# Wieviele neue rare Artefakte mit MoP?



## BEXCES (2. Oktober 2012)

Hallo,

weiß einer wieviele neue rare Artefakte es mit MoP gibt?
Finde nichts im Internet wo das steht.

MfG


----------



## Dagonzo (3. Oktober 2012)

In der Buffed-Datenbank ist aber alles drin. Dort bei Berufe auf Archäologie gehen. Zählen musst du dann aber selber.


----------



## Tinnilix (4. Oktober 2012)

Laut Archy gibts je 3 Panda und Mogu rare und je 10 normale Teile.


----------



## Knallfix (28. Oktober 2012)

Heute ausgebuddelt:
*Speer von Xuen*
http://wowdata.buffed.de/?i=89685

Recht krass


----------



## Hosenschisser (29. Oktober 2012)

Mit MoP waren Acc-Waffen noch auf Normal-Raid-Niveau. Krass find ich 463 jetzt eher nicht.


----------



## Wolfmania (3. Dezember 2012)

Ich habe 3 x 463er Items "erbuddelt", laut buffed gibts nicht mehr...:-( naja wenigstens seit gestern endlich den Raptor...sehr schön, daß man in Pandaria bleiben und trotzdem andere Artefakte untauschen kann.


----------



## Shiningone (16. Dezember 2012)

Hosenschisser schrieb:


> Mit MoP waren Acc-Waffen noch auf Normal-Raid-Niveau. Krass find ich 463 jetzt eher nicht.

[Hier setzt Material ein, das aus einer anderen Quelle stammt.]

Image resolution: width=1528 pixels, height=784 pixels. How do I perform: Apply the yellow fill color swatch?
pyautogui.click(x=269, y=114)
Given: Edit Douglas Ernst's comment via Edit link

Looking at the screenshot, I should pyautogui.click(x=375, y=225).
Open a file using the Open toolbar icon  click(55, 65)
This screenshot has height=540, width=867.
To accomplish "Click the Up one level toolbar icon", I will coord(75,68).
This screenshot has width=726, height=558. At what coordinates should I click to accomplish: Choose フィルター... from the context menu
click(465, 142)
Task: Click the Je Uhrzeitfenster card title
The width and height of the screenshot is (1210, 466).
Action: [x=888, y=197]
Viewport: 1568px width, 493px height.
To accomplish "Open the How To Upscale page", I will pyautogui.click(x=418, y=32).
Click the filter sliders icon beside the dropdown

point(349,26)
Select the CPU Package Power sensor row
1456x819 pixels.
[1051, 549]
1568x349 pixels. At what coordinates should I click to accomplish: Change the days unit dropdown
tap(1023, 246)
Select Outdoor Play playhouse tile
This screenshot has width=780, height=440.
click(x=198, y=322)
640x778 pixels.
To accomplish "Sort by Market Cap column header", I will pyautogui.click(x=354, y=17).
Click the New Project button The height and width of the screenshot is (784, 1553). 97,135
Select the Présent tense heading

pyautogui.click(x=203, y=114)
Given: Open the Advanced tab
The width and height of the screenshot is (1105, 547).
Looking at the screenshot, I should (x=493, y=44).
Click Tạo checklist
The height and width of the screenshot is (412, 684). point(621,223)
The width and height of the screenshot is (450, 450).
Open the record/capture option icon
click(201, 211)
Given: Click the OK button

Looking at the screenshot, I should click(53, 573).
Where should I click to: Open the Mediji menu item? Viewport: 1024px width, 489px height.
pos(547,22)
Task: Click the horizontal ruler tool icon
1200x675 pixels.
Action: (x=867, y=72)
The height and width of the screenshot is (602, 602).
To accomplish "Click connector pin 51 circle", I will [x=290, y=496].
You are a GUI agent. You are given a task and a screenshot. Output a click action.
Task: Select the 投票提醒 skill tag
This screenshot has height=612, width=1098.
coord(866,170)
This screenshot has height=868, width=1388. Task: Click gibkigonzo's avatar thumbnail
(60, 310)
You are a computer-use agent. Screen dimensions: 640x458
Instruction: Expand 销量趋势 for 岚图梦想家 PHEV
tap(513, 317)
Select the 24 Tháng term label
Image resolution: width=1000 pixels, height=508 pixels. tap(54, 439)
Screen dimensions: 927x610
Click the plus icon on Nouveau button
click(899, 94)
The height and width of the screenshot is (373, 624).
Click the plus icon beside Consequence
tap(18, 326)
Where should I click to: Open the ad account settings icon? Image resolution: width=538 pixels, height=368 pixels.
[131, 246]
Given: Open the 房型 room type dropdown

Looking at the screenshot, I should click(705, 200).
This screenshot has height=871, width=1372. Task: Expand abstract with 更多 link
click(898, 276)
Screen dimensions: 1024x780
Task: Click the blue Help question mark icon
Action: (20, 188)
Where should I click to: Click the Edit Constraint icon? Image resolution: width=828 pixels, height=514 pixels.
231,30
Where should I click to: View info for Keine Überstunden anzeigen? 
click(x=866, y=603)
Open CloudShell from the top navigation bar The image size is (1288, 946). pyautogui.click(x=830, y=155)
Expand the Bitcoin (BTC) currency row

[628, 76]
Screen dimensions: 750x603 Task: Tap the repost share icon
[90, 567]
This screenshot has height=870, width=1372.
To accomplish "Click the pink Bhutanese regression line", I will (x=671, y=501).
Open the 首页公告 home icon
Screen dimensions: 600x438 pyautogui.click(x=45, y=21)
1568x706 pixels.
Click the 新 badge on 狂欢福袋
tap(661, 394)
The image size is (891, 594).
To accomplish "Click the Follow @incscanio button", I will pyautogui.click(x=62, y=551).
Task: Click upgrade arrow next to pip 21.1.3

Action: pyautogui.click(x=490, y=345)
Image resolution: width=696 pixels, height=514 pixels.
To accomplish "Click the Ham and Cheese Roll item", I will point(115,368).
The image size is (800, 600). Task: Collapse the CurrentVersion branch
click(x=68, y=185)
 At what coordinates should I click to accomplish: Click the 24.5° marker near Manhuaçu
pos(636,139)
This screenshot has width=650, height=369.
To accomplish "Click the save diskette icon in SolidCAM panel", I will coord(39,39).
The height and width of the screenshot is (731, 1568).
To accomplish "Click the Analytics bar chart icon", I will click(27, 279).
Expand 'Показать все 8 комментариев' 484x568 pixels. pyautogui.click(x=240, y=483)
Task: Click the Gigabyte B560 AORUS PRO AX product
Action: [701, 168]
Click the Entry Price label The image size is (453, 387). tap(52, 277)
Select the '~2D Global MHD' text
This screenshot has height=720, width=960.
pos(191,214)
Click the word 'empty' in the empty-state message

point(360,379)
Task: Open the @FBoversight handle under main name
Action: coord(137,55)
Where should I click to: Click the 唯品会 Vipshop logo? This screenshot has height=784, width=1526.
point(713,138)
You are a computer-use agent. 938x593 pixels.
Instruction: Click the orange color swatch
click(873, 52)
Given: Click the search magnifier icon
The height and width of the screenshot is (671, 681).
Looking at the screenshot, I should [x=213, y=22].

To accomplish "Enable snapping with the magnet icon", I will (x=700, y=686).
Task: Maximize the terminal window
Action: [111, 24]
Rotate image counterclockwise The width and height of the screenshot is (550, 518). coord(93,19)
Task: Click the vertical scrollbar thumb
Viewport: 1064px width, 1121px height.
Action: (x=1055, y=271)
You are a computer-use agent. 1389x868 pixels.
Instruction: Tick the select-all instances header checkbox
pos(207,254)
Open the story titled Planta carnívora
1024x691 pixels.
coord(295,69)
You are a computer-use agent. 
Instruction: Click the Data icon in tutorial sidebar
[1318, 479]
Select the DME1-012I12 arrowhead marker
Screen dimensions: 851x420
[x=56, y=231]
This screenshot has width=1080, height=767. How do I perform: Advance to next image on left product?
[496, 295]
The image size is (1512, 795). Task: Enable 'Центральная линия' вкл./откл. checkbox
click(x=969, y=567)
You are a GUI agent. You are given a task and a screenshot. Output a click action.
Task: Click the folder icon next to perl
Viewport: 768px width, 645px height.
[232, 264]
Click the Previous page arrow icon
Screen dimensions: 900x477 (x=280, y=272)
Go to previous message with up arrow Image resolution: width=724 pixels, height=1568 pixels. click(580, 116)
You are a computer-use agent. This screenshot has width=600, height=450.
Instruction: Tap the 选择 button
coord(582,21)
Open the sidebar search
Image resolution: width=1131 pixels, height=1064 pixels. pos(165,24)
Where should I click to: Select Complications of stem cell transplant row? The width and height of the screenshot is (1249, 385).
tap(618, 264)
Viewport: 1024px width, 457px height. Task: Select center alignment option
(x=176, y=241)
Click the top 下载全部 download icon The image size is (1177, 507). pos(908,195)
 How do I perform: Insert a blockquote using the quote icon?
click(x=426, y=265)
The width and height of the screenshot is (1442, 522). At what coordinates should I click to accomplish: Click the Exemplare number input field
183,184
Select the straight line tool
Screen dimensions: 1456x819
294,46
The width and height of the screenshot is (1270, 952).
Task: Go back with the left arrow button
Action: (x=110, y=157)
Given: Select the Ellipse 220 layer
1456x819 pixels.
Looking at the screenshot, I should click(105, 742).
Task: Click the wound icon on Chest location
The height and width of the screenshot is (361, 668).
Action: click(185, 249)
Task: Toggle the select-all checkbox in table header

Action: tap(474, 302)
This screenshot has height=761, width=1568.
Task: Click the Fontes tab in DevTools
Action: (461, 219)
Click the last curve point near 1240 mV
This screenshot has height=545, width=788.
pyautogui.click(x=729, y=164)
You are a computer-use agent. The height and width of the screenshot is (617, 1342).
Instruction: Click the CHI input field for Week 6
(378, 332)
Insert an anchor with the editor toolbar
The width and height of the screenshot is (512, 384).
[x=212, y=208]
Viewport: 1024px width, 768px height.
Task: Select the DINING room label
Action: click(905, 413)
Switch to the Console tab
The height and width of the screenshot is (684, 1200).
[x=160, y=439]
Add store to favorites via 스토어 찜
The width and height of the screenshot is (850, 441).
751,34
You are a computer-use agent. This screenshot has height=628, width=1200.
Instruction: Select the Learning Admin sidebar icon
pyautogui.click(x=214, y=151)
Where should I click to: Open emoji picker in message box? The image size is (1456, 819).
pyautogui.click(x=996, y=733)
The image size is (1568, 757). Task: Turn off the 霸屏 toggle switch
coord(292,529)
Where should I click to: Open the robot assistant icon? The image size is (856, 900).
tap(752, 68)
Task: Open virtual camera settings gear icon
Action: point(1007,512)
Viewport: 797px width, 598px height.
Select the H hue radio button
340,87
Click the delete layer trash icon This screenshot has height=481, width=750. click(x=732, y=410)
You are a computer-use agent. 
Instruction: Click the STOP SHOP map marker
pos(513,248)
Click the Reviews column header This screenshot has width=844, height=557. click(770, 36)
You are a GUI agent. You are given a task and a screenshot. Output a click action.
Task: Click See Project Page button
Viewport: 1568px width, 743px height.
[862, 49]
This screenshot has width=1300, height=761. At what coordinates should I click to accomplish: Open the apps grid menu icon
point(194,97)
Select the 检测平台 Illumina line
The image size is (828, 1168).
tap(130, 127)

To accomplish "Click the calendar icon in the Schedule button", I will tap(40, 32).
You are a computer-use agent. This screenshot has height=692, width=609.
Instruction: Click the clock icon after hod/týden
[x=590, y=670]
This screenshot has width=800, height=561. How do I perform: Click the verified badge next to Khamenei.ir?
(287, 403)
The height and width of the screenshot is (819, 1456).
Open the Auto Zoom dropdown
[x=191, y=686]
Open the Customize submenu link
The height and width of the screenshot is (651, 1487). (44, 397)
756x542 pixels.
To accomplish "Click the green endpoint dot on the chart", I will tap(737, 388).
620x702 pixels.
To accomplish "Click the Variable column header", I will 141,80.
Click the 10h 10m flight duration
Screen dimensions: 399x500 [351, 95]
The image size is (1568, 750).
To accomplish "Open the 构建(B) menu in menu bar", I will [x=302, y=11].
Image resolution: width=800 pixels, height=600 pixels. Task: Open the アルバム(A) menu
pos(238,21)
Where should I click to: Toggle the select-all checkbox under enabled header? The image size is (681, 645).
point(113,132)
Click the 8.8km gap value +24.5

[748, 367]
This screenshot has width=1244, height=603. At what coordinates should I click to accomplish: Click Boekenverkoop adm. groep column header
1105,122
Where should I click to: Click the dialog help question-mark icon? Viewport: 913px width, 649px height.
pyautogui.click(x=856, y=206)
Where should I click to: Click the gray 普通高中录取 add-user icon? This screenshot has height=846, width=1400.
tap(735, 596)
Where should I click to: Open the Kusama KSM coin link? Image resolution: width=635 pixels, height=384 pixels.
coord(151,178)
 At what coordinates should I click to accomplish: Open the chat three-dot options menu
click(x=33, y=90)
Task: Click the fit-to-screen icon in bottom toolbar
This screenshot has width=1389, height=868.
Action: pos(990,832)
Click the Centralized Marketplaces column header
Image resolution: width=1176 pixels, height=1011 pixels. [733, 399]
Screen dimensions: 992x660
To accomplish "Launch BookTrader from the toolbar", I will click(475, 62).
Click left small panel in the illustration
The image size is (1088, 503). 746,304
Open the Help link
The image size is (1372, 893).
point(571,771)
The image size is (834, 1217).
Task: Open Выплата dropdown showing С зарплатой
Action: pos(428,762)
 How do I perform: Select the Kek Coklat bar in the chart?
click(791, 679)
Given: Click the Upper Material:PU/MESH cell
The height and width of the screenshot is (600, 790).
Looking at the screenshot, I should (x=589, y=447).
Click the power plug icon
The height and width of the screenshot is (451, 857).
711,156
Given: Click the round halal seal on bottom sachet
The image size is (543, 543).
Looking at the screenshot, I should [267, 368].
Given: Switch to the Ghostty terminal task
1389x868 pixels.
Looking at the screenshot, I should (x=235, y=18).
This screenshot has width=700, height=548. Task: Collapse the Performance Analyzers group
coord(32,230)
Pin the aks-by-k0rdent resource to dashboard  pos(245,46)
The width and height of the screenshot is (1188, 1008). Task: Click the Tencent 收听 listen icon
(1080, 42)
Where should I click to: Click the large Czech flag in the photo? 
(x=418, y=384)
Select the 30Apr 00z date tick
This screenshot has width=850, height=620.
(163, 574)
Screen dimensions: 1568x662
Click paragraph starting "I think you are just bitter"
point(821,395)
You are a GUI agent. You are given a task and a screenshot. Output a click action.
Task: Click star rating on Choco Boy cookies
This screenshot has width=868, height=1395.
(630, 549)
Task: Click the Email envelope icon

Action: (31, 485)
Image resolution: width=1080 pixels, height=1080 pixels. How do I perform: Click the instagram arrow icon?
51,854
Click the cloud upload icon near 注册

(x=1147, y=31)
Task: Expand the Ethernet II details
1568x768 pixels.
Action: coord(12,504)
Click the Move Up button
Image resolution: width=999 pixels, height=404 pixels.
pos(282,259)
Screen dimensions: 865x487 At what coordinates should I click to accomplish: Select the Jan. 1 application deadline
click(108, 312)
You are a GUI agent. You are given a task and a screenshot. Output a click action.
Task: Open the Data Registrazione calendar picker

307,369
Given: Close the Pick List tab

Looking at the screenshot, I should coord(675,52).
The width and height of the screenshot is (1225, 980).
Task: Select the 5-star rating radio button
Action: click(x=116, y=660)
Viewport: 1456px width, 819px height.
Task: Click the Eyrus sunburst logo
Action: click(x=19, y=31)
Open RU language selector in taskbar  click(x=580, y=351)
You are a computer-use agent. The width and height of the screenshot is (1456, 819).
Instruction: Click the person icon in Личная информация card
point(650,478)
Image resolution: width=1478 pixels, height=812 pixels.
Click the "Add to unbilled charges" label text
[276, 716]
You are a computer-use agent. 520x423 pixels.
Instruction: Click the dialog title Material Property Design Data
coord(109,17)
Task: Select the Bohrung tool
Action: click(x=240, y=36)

Mit Stufe 85 ist 463 schon ganz übel . Wem das nicht reicht, der kann die Waffe mitlerweile auch auf 471 upgraden mit Gerechtigkeitspunkten. Gibt imho keine bessere 2-Hand bis man dann mit 90 in die Heros reindarf. Habe gerade erst selber 'wilde Sau' spielen dürfen mit meinem Pala in normalen random Inis. (Stf 88 und 89 und fast permanent Top-DD, was bei Bärchen Tanks mit 450'er Stab gar nicht so leicht ist.)
Alternativ gibt es noch einige Waffen mit Ilvl 450 und acc-bound in Pandaria 'versteckt'. Allerdings sind die bei mir auf dem Server nie da, wenn ich suche und man kann sie auch nicht upgraden.


----------



## Hosenschisser (19. Dezember 2012)

Stimmt, war mir nicht bewußt, daß man Archeequipe mit für Level 90 üblichem Itemlevel, bereits ab 85 tragen kann. Das ist in der Tat sehr heftig.


----------